- _DIRECTIONS_: Copy out, unchanged, the lines from the one containing "This screenshot has width=1181, height=565." through the end of the lines below, both ends included.

--- START ---

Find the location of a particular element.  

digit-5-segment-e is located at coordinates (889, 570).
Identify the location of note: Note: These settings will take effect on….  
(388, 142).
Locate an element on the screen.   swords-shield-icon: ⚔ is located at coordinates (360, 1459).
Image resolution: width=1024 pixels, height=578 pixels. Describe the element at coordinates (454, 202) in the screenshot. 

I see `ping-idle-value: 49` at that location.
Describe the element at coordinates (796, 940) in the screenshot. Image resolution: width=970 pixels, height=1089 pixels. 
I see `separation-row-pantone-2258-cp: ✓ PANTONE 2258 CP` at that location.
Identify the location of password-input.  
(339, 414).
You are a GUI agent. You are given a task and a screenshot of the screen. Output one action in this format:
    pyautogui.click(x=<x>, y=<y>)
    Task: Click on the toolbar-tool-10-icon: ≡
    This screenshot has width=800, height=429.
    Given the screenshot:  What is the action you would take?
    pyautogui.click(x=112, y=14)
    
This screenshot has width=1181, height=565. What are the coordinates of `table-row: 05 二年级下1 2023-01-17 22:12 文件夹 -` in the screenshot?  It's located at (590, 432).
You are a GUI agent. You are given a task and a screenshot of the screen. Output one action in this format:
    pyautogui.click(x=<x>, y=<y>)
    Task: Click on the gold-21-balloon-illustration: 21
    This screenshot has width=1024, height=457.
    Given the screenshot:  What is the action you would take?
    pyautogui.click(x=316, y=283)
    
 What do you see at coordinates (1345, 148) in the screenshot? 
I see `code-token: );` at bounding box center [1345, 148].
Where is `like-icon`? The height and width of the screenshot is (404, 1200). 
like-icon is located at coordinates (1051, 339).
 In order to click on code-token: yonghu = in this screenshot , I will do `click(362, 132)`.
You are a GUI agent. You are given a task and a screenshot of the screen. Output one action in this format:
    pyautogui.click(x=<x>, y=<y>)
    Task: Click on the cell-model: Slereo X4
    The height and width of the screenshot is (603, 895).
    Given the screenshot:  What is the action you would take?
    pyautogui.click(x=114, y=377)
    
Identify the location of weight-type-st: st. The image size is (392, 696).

--- END ---

- _SOLUTION TO THIS PROBLEM_:
This screenshot has width=1181, height=565. What are the coordinates of `table-row: 05 二年级下1 2023-01-17 22:12 文件夹 -` in the screenshot?  It's located at (590, 432).
You are a GUI agent. You are given a task and a screenshot of the screen. Output one action in this format:
    pyautogui.click(x=<x>, y=<y>)
    Task: Click on the gold-21-balloon-illustration: 21
    This screenshot has width=1024, height=457.
    Given the screenshot:  What is the action you would take?
    pyautogui.click(x=316, y=283)
    
 What do you see at coordinates (1345, 148) in the screenshot? 
I see `code-token: );` at bounding box center [1345, 148].
Where is `like-icon`? The height and width of the screenshot is (404, 1200). 
like-icon is located at coordinates (1051, 339).
 In order to click on code-token: yonghu = in this screenshot , I will do `click(362, 132)`.
You are a GUI agent. You are given a task and a screenshot of the screen. Output one action in this format:
    pyautogui.click(x=<x>, y=<y>)
    Task: Click on the cell-model: Slereo X4
    The height and width of the screenshot is (603, 895).
    Given the screenshot:  What is the action you would take?
    pyautogui.click(x=114, y=377)
    
Identify the location of weight-type-st: st. The image size is (392, 696).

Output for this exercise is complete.